Directions for this task :: Duplicate the lines of the records below, starting at the line that contains "The width and height of the screenshot is (1205, 787)." and ending at the line that contains "coordinates (144, 693).".

Extracted information ::

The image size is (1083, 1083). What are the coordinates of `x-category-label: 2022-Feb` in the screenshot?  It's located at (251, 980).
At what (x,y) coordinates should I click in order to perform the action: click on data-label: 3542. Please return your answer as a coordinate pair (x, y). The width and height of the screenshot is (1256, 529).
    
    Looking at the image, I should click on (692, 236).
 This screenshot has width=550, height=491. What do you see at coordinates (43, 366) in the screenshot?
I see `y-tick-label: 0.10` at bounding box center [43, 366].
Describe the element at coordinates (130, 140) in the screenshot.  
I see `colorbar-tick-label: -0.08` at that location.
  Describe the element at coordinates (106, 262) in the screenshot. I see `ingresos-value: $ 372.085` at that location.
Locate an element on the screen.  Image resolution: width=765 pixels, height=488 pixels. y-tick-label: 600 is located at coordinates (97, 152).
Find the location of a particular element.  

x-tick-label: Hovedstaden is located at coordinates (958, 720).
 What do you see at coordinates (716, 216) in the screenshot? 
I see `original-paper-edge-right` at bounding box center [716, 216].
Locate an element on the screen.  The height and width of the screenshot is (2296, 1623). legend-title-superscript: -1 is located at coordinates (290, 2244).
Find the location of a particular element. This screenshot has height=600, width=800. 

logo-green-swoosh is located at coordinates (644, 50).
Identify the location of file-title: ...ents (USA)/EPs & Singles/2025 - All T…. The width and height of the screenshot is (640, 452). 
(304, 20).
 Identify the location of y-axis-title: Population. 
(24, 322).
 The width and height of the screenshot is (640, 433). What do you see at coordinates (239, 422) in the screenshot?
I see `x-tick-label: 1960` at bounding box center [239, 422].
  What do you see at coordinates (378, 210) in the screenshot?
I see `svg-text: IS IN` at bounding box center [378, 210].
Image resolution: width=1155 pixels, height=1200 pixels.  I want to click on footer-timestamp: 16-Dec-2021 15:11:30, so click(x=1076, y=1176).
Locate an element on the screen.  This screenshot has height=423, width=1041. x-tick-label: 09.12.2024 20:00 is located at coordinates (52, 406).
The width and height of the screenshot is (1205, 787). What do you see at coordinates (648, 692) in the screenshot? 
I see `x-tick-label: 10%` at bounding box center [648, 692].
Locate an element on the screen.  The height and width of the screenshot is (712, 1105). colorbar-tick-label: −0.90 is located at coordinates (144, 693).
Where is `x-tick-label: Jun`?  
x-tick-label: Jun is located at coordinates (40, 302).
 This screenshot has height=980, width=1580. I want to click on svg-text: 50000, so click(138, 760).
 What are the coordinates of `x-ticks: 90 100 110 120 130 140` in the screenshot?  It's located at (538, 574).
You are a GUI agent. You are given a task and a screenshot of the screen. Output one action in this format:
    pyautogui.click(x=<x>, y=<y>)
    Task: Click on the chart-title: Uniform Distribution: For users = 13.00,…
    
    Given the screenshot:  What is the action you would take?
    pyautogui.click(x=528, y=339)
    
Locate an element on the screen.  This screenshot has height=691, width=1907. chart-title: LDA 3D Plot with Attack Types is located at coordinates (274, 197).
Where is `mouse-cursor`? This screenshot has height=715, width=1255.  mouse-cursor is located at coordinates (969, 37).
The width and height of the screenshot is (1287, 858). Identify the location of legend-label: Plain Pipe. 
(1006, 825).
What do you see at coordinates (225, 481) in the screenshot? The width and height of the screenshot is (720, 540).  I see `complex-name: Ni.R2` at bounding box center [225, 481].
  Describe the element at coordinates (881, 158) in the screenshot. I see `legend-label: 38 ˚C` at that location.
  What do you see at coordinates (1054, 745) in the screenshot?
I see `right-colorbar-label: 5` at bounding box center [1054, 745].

Result of the task ::
The width and height of the screenshot is (1205, 787). What do you see at coordinates (648, 692) in the screenshot? 
I see `x-tick-label: 10%` at bounding box center [648, 692].
Locate an element on the screen.  The height and width of the screenshot is (712, 1105). colorbar-tick-label: −0.90 is located at coordinates (144, 693).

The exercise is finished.